Y si por una parte es la filosofía y solo la filosofía la que puede defender esa irreductibilidad del hombre –en oposición a una ciencia que no puede más que proponer reducciones–, la creación, eminentemente la literaria, puede y debe representar esa condición irreductible. El ser que cuenta no es solo el ser singular sino también el ser que es capaz de narrar y cantar su singularidad. Como decíamos, Gómez Pin recurre una y otra vez a Proust, un autor que no solo logró convertir toda su experiencia íntima y política en una gran metáfora sino que también nos mostró las entretelas de su proceso creativo, dando testimonio con ello de que no somos propietarios del lenguaje, como pretende el algoritmo, sino siervos del mismo. El filósofo recuerda una bella metáfora que Proust utiliza para referirse al “trabajo del arte” evocando esos “pozos artesianos” en los cuales la elevación de lo sumergido es proporcional a la profundidad. El algoritmo, podríamos decir, procura extensión, pero no profundidad, porque “lo que emerge de lo profundo no es sino el lenguaje mismo restaurándose en sus fuentes”.

Hay que subrayar asimismo que Gómez Pin deja la puerta abierta a aceptar que quizá la revolución tecnológica está a punto de demostrar que la vida no es una condición indispensable para la inteligencia lingüística y que quizá podamos hablar pronto con propiedad de una conciencia sin vida, algo que probablemente desafiaría todas nuestras seguridades al respecto.
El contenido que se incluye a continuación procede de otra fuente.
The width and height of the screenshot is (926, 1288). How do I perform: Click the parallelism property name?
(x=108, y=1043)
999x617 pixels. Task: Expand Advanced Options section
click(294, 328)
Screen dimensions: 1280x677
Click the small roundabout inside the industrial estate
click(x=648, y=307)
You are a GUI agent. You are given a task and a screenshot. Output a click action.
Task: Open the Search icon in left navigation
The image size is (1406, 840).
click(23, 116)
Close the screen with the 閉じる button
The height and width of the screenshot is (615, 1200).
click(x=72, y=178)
Pero más allá de este extremo, el filósofo termina su compleja y admirable quest con algo que importa destacar. En el epílogo, contesta a la pregunta con la que empezábamos este artículo: “¿Por qué se niega la primacía del ser que es principio de toda afirmación como de toda negación?”:

“La respuesta es quizá que ello evita (al menos en estado de vigilia) la confrontación inevitable con la tremenda realidad de lo que somos. Y parece evidente que esta forma de denegación de la certeza (este deseo de equiparación con animales, máquinas y, eventualmente, árboles,) va ganando la partida, obligando incluso a plegarse a otras formas de religión que en el pasado defendieron su “certeza” de la singularidad humana, aunque solo basándose en el dogma de que una inteligencia creadora había querido que así fuera”.

Gómez Pin da de lleno en una cuestión filosófica de dimensiones insondables. Si por una parte la naturaleza desdivinizada nos ha dejado con el problema de la desvinculación del hombre y la causa de la naturaleza, por otra, esa misma desvinculación se utiliza ahora para cegarnos frente a nuestra propia condición con el artificio deslumbrante de una nueva forma de negación de la realidad. Y ahí el filósofo debe seguir siendo el abogado que pregunte Cui prodest? (¿A quién beneficia todo esto?).